WHAT THE TASK ASKS: Reproduce exactly the final portion of the data: every line from the one containing "The image size" through the last line, inclusive.

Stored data
·····

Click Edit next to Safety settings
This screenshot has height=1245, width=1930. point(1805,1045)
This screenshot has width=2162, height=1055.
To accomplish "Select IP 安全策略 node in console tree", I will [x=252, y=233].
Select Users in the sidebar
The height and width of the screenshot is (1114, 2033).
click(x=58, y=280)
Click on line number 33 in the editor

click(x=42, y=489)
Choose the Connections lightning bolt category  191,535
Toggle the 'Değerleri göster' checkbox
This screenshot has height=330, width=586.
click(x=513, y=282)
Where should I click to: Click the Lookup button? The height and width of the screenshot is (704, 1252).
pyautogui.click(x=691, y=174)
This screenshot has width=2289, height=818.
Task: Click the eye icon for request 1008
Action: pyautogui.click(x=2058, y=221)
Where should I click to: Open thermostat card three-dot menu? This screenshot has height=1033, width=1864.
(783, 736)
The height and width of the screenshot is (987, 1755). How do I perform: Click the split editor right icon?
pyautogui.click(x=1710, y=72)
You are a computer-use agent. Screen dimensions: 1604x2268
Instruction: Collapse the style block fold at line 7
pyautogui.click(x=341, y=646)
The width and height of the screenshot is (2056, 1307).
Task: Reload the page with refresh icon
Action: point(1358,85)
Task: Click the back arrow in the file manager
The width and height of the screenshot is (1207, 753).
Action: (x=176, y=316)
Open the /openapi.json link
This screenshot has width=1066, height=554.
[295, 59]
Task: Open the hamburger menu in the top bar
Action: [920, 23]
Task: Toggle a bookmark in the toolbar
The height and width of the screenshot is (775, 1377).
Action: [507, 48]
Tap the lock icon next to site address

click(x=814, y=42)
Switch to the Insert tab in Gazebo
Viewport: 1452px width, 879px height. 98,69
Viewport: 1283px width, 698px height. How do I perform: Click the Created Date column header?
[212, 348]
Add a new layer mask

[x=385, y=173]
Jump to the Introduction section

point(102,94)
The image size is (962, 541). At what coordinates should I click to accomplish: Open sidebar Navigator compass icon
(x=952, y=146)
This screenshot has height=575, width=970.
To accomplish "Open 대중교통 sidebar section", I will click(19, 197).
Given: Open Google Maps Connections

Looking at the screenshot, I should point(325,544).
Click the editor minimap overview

·····

ANSWER TO THIS TASK:
The image size is (962, 541). At what coordinates should I click to accomplish: Open sidebar Navigator compass icon
(x=952, y=146)
This screenshot has height=575, width=970.
To accomplish "Open 대중교통 sidebar section", I will click(19, 197).
Given: Open Google Maps Connections

Looking at the screenshot, I should point(325,544).
Click the editor minimap overview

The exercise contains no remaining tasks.